Korkuyu atan, eylemler içinde gücünün farkına varan, özgüvenini kazanan halk, gitmemek üzere iktidara yerleşmiş bir dinci siyaseti yenebileceğini gördü. “Ananı da al git” diyen despotun üzerine analar çocuklarını yolladılar. Hatta analar, babalar da çanak ve tavalarıyla geldiler. Bu, sonun başlangıcıdır.

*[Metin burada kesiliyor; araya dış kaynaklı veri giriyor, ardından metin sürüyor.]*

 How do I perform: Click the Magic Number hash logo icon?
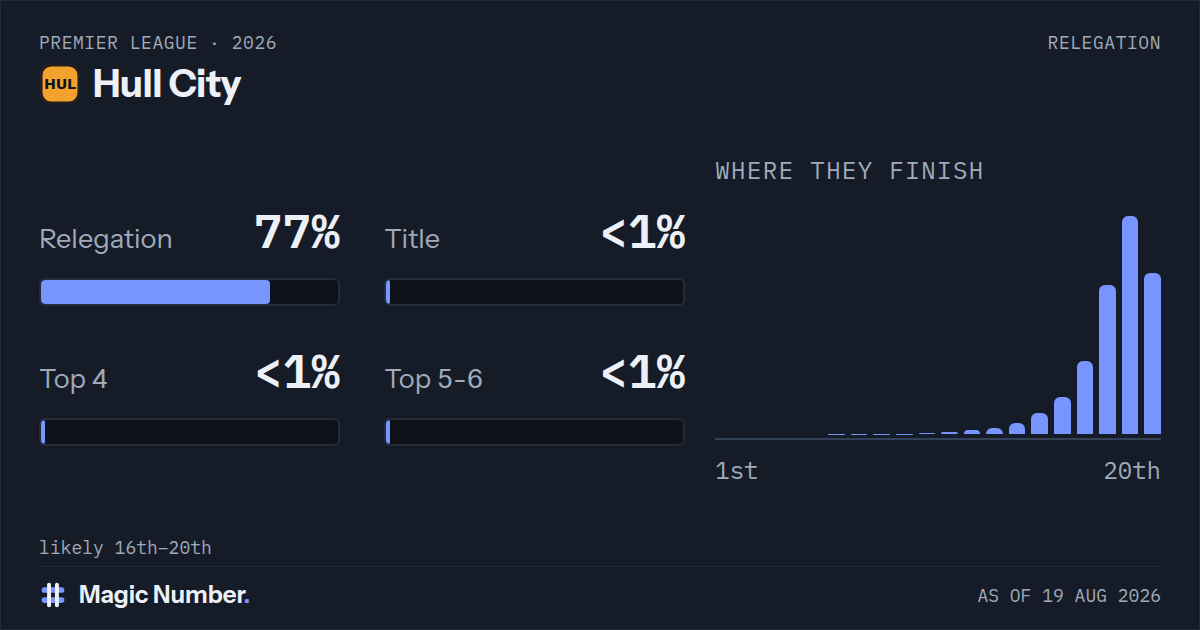(53, 595)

Eğer 8 Haziran’da Bornova’nın beş köyünün 2/B konulu ortak toplantısında, elimden mikrofonu alan 73 yaşındaki okuma yazma bilmeyen bir anneanne “yeter be Tayyip, artık halkın dediği olacak” diyebiliyor ve ardından “Çanakkale içinde…” türküsünü söylemeye başlıyorsa, Tayyip’in son kullanma vadesi dolmuş demektir.

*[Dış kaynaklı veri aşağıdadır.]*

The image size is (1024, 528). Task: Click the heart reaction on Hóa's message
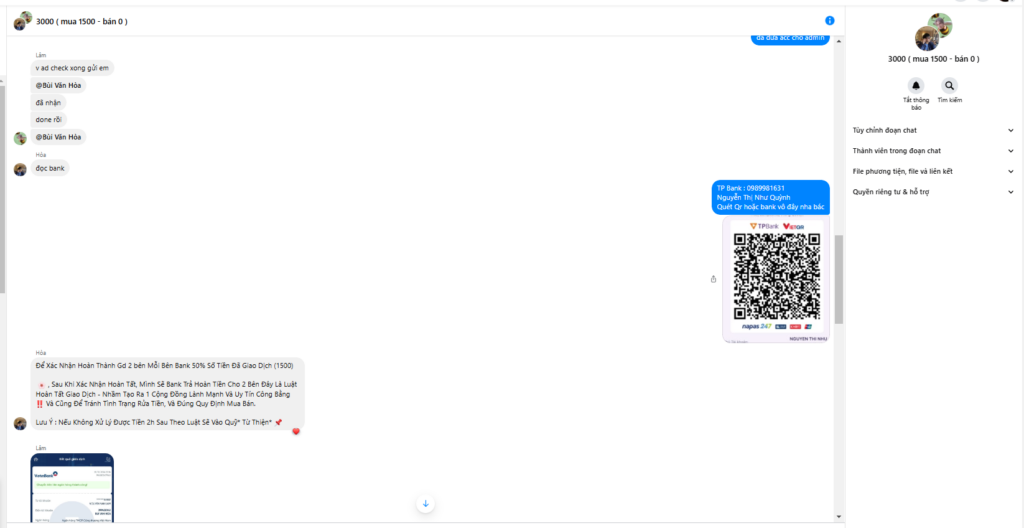click(x=296, y=431)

Halk, özellikle gençler ve kadınlar, Cumhuriyetin aydınlıkçı kazanımlarının tarihe gömülmesine izin vermeyeceğini gösterdi. AKP’nin kurmak istediği dinci faşist rejime geçit vermeyeceğini ispatladı. Selam olsun zorbalığa direnenlere”.

***

2013 Direnişi AKP iktidarının o zamana kadar fütursuzca kullandığı “demokrasi” maskesinin paramparça edilmesi bakımından da simgesel bir değere sahip olmuştu. Gerçi Haziran 2013’ten bugüne çok şey oldu. 2013 17-25 Aralık operasyonu ve bunun sonucunda bakanların istifaya zorlanması, Haziran’daki devlet şiddetine iktidarın devasa bir yolsuzluk boyutunu da eklemişti. Yol verilerek bir “Allah’ın lütfu”na dönüştürülen 15 Temmuz 2016 darbe girişimi ve onu bahane ederek geçirilen 2017 Anayasası ve 2018’in “başkancı rejim”i de iktidarın neofaşist eğilimlerinin daha fazla ete kemiğe bürünmesi anlamındaydı.

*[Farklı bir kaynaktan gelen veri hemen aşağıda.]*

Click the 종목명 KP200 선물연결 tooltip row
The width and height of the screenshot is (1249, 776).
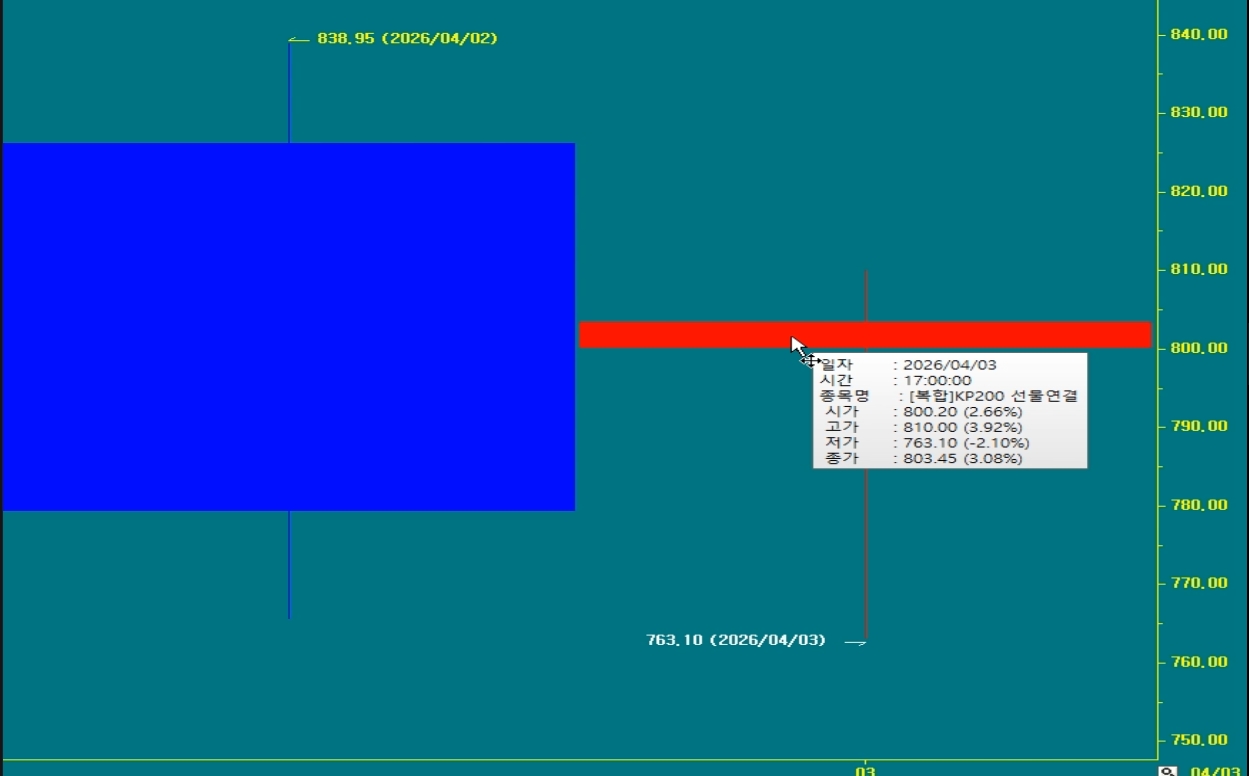[948, 396]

AKP iktidarı, hedeflediği teokratik rejimi tüm baskı düzeneklerine rağmen bir türlü tam kurmaya muvaffak olamamasını, bunun için Anayasayı sil baştan yazma ihtiyacının siyasal zeminini giderek yitirmesini ve ilk seçimlerde iktidarı bütünüyle elinden kaçırma riskinin büyümesini daha fazla devlet şiddetine başvurarak aşmaya çalışan bir ceberut iktidar görünümündedir. Ekonomiyi yönetme kapasitesini giderek yitirmesinin yeni çılgınlıklara ve dış tavizlere kapı aralaması ve hırçınlığını arttırması da cabası…

Üstelik şimdilerde Ukrayna savaşı üzerinden eline gene tarihi bir fırsat geçirdiğinin hesabını yapan bir pervasız iktidara dönüşmüş durumdadır. Emperyalizmin vazgeçilmez “adamı” rolünü yeniden üstlenerek iktidarını uzatabilme, bunun için türlü-çeşitli seçim yolsuzluklarını görünmez kılabilme veya Gezi Davası’nda olduğu gibi göstermelik tepkilerle sınırlayabilme avantajını eline geçirdiğini düşünerek davranabilecektir.

İktidarın bu pervasızlığının üstesinden gelebilmek için ona tarihi bir yenilgiyi tattırmak gerekecektir. Ama bunu sadece seçim gününe sıkıştırmak çok yetersiz kalacaktır. Halkın tepkilerinin bugünden örgütlenmesi şarttır.